** Opening EXCERPTED DATA block **

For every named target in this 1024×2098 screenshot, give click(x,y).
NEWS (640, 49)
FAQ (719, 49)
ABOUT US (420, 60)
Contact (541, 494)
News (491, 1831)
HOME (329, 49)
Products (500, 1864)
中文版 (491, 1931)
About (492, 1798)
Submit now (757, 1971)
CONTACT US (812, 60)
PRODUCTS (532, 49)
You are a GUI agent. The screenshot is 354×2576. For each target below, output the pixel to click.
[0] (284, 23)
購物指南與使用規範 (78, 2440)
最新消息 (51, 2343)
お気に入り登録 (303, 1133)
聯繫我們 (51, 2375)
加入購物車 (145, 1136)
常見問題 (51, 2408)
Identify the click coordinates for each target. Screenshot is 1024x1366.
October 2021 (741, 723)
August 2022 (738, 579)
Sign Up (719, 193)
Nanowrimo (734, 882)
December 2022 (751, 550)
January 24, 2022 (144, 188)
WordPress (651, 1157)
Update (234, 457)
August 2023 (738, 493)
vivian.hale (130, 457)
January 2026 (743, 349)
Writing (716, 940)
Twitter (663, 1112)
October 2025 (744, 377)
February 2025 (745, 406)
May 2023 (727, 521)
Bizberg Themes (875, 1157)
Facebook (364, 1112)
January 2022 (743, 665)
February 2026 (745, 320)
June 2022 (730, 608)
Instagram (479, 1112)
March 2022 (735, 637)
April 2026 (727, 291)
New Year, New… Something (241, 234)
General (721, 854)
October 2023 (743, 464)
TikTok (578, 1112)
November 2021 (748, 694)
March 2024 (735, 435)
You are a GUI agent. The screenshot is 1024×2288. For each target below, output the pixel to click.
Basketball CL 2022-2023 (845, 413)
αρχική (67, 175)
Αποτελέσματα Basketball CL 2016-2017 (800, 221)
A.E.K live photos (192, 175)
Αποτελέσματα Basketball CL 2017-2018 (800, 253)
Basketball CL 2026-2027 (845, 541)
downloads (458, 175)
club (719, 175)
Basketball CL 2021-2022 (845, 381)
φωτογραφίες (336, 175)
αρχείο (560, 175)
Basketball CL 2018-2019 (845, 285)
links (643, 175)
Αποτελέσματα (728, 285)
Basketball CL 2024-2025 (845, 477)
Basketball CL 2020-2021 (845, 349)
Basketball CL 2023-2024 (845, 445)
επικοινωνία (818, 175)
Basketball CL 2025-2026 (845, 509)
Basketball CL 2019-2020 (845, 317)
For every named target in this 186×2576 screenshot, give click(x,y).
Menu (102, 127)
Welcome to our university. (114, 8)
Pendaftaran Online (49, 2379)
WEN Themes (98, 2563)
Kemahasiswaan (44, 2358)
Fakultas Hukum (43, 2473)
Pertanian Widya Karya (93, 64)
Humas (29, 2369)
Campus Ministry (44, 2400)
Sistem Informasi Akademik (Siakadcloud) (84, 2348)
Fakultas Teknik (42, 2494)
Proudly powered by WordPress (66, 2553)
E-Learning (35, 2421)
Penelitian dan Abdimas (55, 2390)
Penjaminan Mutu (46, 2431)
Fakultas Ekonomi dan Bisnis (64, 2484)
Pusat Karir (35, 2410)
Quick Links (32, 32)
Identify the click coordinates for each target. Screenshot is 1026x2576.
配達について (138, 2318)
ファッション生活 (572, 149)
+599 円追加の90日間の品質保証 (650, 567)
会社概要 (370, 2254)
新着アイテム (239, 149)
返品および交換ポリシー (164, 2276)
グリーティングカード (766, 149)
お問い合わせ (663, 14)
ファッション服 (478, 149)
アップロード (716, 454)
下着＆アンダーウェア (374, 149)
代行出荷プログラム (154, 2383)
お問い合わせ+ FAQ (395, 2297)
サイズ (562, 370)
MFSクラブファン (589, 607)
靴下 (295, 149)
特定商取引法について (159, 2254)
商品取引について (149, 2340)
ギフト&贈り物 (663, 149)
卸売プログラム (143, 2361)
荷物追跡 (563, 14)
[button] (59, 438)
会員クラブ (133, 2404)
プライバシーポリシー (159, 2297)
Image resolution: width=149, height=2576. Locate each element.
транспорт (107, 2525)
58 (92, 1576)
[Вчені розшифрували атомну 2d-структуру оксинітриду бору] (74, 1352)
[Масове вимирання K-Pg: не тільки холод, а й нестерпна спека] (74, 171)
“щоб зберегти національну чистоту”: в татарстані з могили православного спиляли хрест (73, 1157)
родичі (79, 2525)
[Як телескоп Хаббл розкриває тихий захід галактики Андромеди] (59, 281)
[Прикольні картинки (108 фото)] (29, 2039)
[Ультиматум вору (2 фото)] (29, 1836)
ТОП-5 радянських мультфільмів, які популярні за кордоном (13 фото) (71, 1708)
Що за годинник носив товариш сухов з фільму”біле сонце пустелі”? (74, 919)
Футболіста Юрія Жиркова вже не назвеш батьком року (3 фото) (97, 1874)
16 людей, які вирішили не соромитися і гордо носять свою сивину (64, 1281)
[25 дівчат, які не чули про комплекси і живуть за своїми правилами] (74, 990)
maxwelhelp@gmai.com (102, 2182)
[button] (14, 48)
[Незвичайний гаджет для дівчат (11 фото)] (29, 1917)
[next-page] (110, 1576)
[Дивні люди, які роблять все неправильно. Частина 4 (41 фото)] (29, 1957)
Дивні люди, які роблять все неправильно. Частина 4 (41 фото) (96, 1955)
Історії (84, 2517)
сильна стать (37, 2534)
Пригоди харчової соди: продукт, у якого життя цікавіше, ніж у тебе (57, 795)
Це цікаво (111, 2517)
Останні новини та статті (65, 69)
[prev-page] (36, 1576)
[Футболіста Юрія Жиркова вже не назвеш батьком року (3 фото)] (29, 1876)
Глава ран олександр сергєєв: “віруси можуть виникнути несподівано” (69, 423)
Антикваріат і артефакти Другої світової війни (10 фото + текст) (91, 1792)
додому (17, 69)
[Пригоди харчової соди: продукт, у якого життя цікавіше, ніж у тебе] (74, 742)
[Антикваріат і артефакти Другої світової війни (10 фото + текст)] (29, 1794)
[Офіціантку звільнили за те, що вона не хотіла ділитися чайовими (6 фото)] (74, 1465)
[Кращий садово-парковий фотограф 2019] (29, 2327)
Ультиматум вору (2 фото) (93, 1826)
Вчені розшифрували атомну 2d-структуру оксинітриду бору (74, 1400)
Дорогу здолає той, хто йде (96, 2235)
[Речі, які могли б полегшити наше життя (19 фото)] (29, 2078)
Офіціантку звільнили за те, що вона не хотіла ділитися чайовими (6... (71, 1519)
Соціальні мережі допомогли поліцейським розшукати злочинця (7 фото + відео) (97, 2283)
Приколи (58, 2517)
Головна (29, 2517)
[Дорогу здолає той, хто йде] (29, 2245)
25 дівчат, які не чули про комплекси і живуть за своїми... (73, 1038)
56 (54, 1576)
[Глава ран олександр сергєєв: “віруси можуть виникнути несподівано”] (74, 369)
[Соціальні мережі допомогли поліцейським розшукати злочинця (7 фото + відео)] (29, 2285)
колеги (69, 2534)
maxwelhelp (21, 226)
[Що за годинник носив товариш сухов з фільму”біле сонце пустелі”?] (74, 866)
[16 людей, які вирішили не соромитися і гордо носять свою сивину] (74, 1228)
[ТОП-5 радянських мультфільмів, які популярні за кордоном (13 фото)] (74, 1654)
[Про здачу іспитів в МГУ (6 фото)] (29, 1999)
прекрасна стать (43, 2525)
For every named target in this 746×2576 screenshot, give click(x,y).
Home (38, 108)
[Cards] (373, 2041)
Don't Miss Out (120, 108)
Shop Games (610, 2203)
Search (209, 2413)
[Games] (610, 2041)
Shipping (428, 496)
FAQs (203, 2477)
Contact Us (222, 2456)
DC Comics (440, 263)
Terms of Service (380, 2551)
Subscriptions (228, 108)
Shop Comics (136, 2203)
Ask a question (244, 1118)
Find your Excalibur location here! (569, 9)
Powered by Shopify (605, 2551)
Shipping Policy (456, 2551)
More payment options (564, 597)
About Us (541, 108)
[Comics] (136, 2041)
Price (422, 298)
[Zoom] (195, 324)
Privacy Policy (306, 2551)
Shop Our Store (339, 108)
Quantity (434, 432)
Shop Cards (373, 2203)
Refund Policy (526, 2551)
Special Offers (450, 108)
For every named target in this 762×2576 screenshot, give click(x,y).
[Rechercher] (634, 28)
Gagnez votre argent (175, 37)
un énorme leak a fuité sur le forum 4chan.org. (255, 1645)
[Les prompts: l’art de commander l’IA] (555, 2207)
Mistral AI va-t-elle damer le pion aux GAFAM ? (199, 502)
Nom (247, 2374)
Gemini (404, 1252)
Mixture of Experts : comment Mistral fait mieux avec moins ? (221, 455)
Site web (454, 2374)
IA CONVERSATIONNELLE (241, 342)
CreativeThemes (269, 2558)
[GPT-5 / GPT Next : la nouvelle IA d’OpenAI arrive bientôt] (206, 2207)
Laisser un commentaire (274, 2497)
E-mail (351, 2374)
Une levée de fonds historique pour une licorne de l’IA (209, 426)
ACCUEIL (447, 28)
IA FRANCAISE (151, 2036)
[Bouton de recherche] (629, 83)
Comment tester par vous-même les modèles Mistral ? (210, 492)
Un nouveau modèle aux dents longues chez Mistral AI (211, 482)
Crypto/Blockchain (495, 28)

** Closing EXCERPTED DATA block **

# [EXERCISE DETAILS]
Write out exactly the lines from the beginning of the material above through the line with "αρχική (67, 175)", including both and omitting all others.

# [TASK RESPONSE]
For every named target in this 1024×2098 screenshot, give click(x,y).
NEWS (640, 49)
FAQ (719, 49)
ABOUT US (420, 60)
Contact (541, 494)
News (491, 1831)
HOME (329, 49)
Products (500, 1864)
中文版 (491, 1931)
About (492, 1798)
Submit now (757, 1971)
CONTACT US (812, 60)
PRODUCTS (532, 49)
You are a GUI agent. The screenshot is 354×2576. For each target below, output the pixel to click.
[0] (284, 23)
購物指南與使用規範 (78, 2440)
最新消息 (51, 2343)
お気に入り登録 (303, 1133)
聯繫我們 (51, 2375)
加入購物車 (145, 1136)
常見問題 (51, 2408)
Identify the click coordinates for each target. Screenshot is 1024x1366.
October 2021 (741, 723)
August 2022 (738, 579)
Sign Up (719, 193)
Nanowrimo (734, 882)
December 2022 (751, 550)
January 24, 2022 (144, 188)
WordPress (651, 1157)
Update (234, 457)
August 2023 (738, 493)
vivian.hale (130, 457)
January 2026 (743, 349)
Writing (716, 940)
Twitter (663, 1112)
October 2025 (744, 377)
February 2025 (745, 406)
May 2023 (727, 521)
Bizberg Themes (875, 1157)
Facebook (364, 1112)
January 2022 (743, 665)
February 2026 (745, 320)
June 2022 (730, 608)
Instagram (479, 1112)
March 2022 (735, 637)
April 2026 (727, 291)
New Year, New… Something (241, 234)
General (721, 854)
October 2023 (743, 464)
TikTok (578, 1112)
November 2021 (748, 694)
March 2024 (735, 435)
You are a GUI agent. The screenshot is 1024×2288. For each target below, output the pixel to click.
Basketball CL 2022-2023 (845, 413)
αρχική (67, 175)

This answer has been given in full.